Isolation and characterization of multi-drug-resistant Salmonella phages: Genomic insights and antibacterial efficacy evaluation

Abstract

Salmonella, a significant foodborne pathogen, is widely associated with foodborne diseases and poses a substantial threat to public health. This study successfully screened and identified three highly effective bacteriophages (GP1–6, GP3–1, GP3–8) capable of lysing multi-drug-resistant Salmonella. These phages were classified as tailed, circular phages belonging to the Jerseyvirus family. Efficiency of plating (EOP) tests demonstrated significant lytic activity of these phages against a wide range of Salmonella strains. They exhibited exceptional stability across a broad range of environmental conditions, including temperature, pH, UV exposure, chloroform treatment, and metal ion concentrations. Notably, these phages possess advantages such as a short latency period and high burst size, with GP3–1 achieving 889 PFU/cell—significantly higher than that reported for other Salmonella phages. In addition to effectively inhibiting Salmonella biofilm formation, these phages were also able to disrupt existing biofilms.

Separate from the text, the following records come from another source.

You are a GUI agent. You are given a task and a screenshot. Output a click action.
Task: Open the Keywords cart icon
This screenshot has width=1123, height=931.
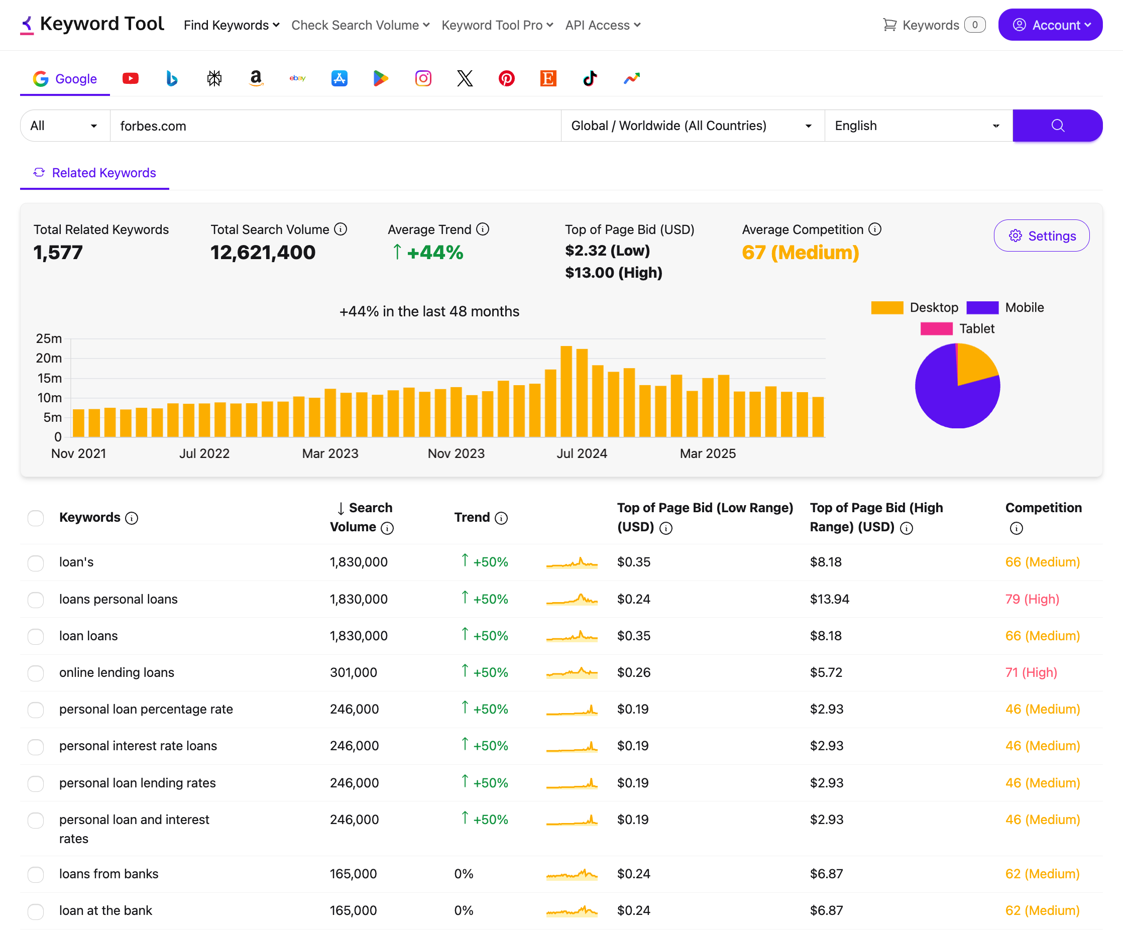coord(889,25)
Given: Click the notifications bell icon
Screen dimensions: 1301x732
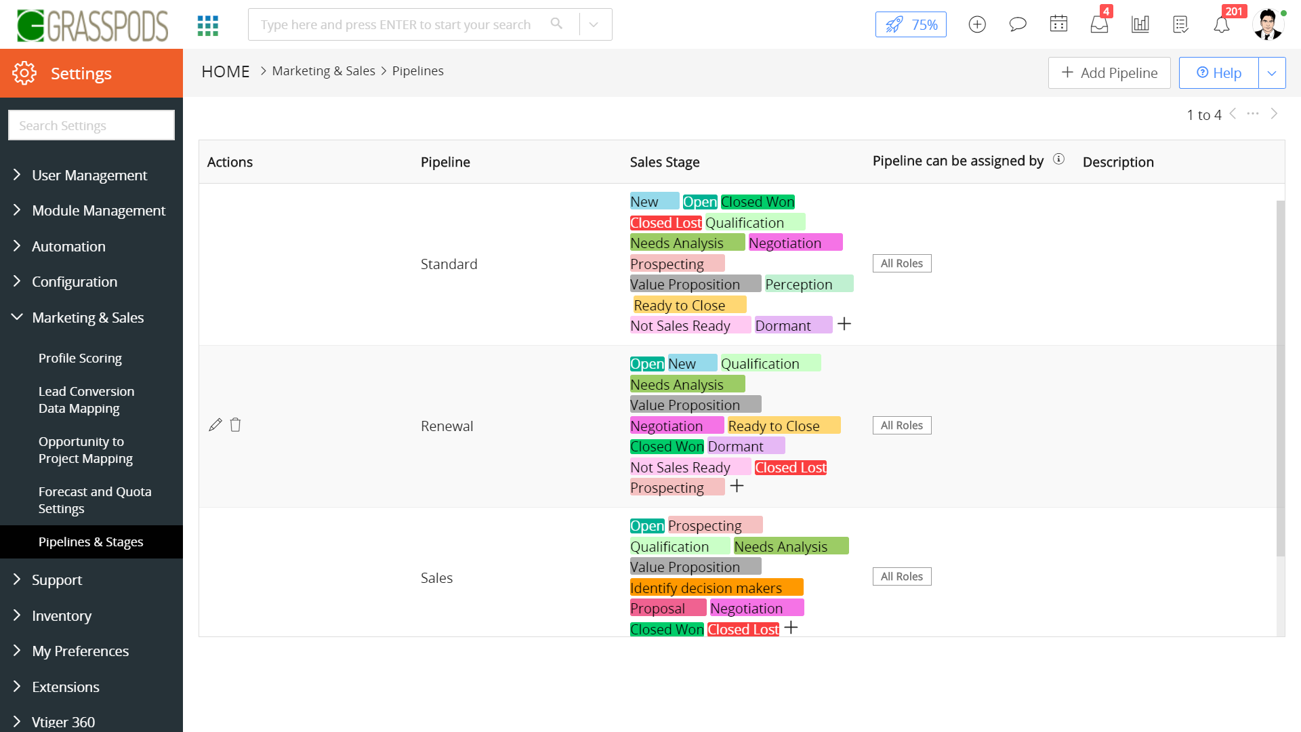Looking at the screenshot, I should pos(1221,25).
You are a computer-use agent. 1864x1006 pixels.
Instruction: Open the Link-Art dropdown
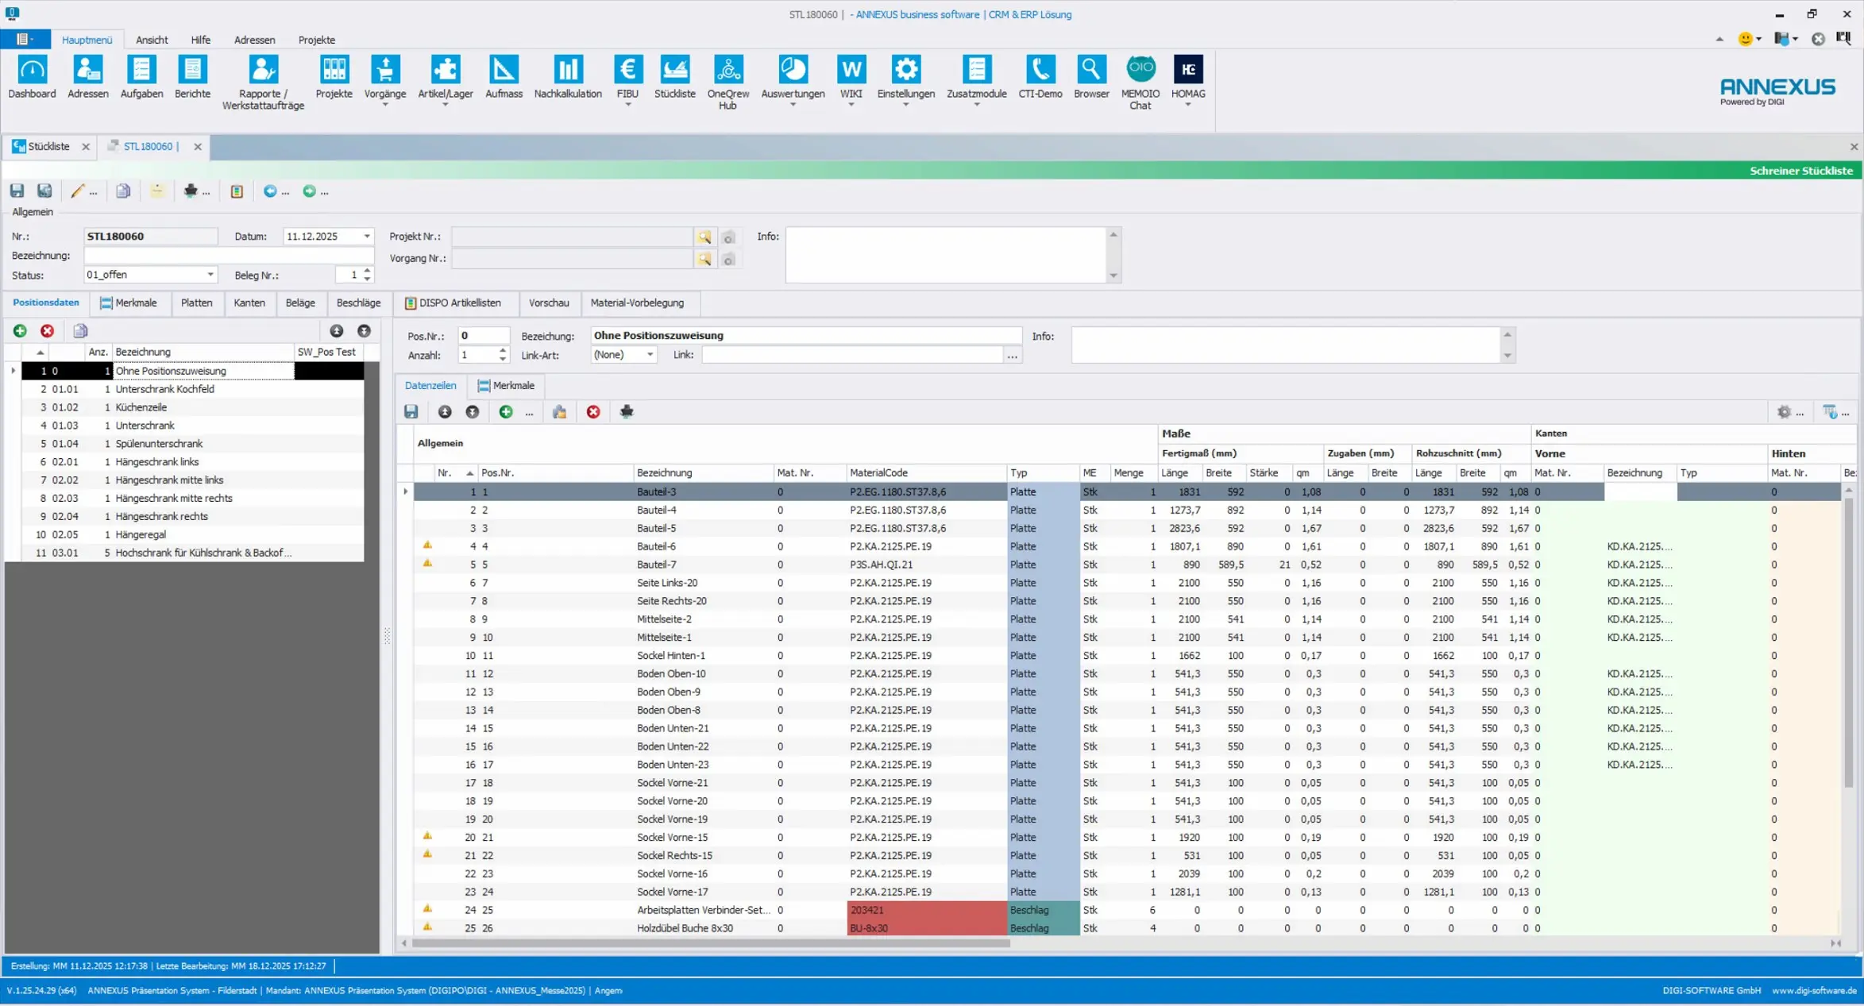[649, 355]
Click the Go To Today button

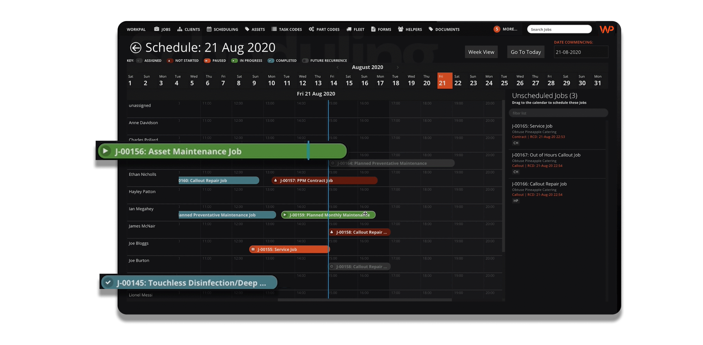[x=525, y=52]
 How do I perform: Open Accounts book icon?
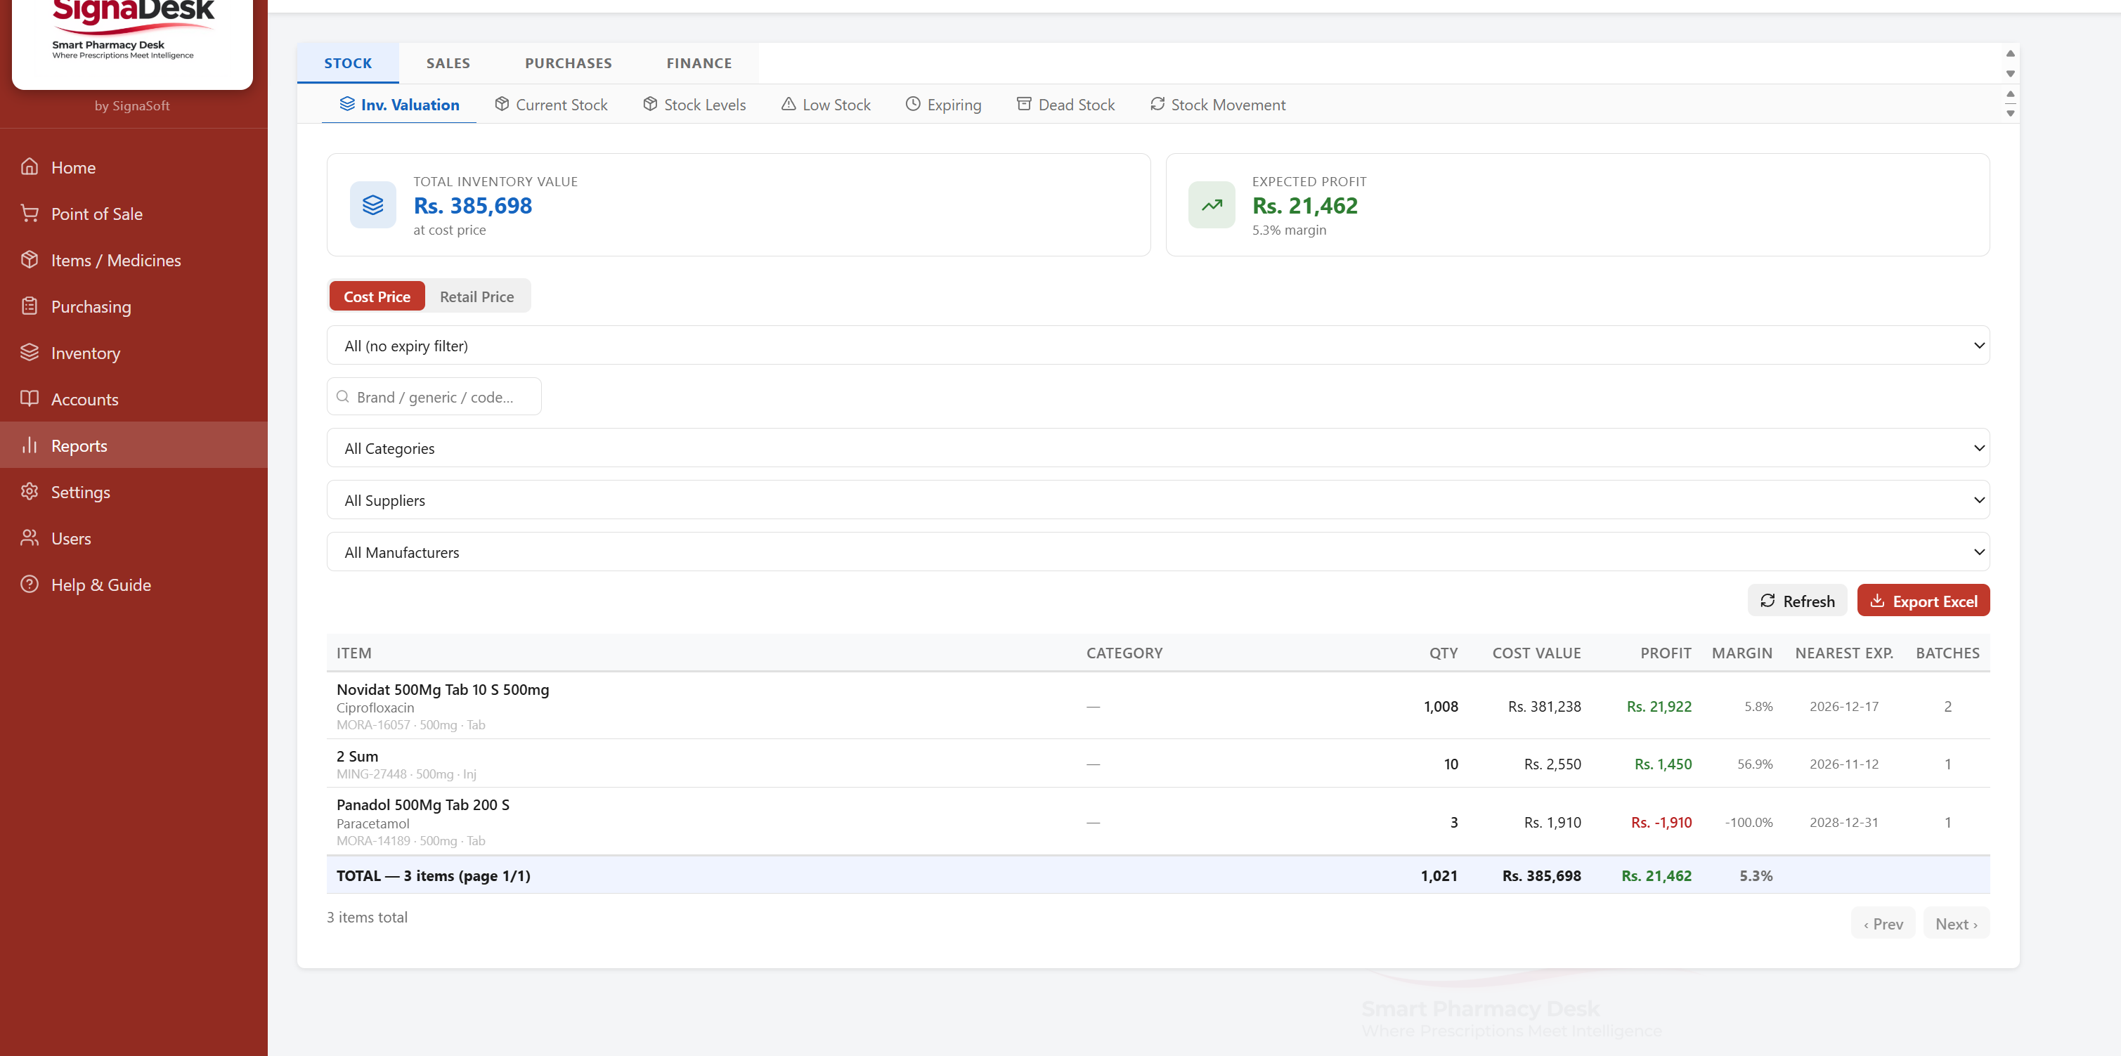point(30,399)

We also evaluated the therapeutic effects of the phages and their mixtures on chicken, goose, and tilapia. The results showed that phages significantly inhibited Salmonella growth, especially at 25 °C, where the maximum reduction was 2.28 log CFU/cm². Notably, while single phages caused a rebound in Salmonella counts after 24 h, the phage cocktail (GP1–6, GP3–1, GP3–8) did not, demonstrating stronger and more sustained inhibitory effects. This study highlights the potential of phage cocktails as an effective strategy for controlling Salmonella contamination in meat products, offering a promising alternative to traditional antimicrobial treatments and contributing to improved food safety and public health.